A quantum mechanical response to van Inwagen's rejection of the PSR

Question

Peter van Inwagen famously rejected the PSR due to his argument that it implied necessitarianism: Take the conjunct C of all contingent facts. Being contingent itself, the PSR demands an explanation F. F must be necessary. But if F is necessary and sufficiently explains C, then C is itself necessary, and hence no contingent facts exist. Because contingent facts do exist, the PSR is false.

But what if we maintain that an explanation for a fact F need only necessitate F's possibility, and consider the (alleged) true indeterminacy we find in quantum mechanics. For example, suppose the contingent fact that needs explained is C : "the electron was found in position x.", and our explanation of C is F: "A quantum experiment was conducted which entailed a probability of the electron being found in position x."
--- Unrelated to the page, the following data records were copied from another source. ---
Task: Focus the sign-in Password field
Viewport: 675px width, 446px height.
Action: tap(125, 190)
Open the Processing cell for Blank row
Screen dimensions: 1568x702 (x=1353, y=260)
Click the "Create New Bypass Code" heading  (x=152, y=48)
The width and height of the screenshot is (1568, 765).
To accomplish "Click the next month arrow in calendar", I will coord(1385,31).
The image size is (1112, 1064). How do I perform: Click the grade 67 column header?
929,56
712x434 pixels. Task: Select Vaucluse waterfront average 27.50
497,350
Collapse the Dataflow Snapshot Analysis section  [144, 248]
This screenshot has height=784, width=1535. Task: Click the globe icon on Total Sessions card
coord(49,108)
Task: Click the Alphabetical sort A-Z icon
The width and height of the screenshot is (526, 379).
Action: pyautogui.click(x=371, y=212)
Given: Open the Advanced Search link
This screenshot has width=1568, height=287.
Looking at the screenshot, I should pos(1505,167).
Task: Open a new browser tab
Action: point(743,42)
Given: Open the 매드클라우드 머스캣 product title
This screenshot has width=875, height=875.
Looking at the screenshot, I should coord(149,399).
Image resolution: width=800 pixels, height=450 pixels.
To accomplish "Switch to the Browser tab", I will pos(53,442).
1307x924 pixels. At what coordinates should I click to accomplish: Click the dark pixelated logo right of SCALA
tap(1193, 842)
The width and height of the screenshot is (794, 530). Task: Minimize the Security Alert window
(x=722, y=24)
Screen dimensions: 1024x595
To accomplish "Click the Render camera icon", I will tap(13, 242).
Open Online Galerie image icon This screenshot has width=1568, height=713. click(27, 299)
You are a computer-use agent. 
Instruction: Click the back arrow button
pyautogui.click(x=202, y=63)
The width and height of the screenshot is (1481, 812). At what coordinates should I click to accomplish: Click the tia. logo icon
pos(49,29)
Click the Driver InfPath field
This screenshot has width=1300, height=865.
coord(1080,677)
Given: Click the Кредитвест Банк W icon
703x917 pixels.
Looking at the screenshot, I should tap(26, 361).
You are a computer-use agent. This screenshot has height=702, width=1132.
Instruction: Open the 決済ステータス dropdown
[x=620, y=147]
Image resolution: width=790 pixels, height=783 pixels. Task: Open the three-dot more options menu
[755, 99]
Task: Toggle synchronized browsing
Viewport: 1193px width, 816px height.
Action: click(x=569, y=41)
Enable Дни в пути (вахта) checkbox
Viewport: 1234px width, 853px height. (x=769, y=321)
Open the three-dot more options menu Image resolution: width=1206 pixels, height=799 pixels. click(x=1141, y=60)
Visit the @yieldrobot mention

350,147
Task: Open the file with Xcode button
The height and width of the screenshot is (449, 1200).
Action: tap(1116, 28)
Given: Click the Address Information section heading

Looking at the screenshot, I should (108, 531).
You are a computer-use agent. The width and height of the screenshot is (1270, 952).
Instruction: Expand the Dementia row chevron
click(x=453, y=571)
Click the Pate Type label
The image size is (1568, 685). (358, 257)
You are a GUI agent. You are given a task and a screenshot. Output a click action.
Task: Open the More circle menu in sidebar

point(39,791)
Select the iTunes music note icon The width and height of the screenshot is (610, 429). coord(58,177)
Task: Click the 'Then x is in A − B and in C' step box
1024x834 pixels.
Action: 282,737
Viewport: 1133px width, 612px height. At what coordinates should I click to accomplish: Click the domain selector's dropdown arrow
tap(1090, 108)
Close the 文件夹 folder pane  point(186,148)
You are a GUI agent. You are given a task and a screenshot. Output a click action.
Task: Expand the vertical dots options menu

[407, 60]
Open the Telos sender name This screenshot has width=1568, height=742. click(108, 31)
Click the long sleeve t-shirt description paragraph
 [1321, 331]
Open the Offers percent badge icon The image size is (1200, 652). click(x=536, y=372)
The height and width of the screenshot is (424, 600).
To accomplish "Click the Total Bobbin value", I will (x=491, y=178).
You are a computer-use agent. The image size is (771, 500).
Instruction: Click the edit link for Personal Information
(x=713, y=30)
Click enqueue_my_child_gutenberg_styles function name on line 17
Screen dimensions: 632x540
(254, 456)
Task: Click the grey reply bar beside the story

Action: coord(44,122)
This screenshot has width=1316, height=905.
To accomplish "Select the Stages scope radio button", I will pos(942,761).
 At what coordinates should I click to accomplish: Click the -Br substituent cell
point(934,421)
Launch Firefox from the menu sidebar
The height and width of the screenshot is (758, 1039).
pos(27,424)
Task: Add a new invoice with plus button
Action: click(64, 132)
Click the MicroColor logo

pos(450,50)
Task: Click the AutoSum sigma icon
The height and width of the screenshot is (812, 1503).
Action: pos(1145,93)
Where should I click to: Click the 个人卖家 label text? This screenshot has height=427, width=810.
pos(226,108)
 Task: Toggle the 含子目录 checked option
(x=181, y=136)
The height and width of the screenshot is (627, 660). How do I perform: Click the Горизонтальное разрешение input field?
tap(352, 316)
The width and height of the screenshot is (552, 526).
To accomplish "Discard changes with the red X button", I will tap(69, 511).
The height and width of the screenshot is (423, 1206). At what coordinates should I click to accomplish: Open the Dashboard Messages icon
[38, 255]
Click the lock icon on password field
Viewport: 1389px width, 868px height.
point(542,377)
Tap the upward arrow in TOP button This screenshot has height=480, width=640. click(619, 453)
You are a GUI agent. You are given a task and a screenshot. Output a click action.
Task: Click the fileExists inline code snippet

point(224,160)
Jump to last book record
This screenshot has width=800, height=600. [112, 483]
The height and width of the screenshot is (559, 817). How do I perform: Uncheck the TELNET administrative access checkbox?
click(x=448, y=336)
This would be an explanation which does not entail or necessitate C. Does this pose a legitimate challenge to van Inwagen's argument?

Answer 1

The PSR fails for multiple reasons. The indeterminacy of physics is only one. A further problem is the Munchausen Trilemma: Is the Münchhausen trilemma really a trilemma? Trying to recast it, to accommodate indeterminacy, is no longer the PSR.

Pragmatists accept that the universe is open, but also highly constrained, and often highly predictable. Absolute predictability is not necessary for pragmatically accepting the PSR as a useful but flawed and sometime falsified guideline.

Answer 2

For that to be true, it would require proof that a quantitative mathematical relationship in quantum mechanics furnishes a valid explanation for a certain qualitative philosophical relationship.

These two fields have nothing to do with one another. You cannot establish a valid proposition in philosophy by invoking the mathematics of quantum mechanics.

Answer 3

Quite a tough nut ta crack for the likes of me. However, ta offer me two cents, it looks like Peter van Inwagen's definition of contingent involves the clause has no explanation and how else might we discover that but by assuming the PSR and then hitting upon an unexplainable.

We must, it appears, always assume the PSR, even to disprove it unless ... a pattern is discernible for stuff that have no explanation, a pattern that obviates the need to check for an explanation before we come to the conclusion that there is no explanation. Mayhaps this is why, the PSR is a principle and not, how would you describe it?, a law.

Second, another one of my pet peeves, when "proving" this class of negatives, it is hard to tell the difference between there are no fairies and I don't have evidence ... YET ... of fairies in a manner of speaking. That is to say, as I mentioned in another post a few moons ago ... knowledge of (metaphysical) negative claims is entwined with ignorance of evidence for the corresponding positive claims (does God not exist or is it that I haven't found evidence that God exists??!!)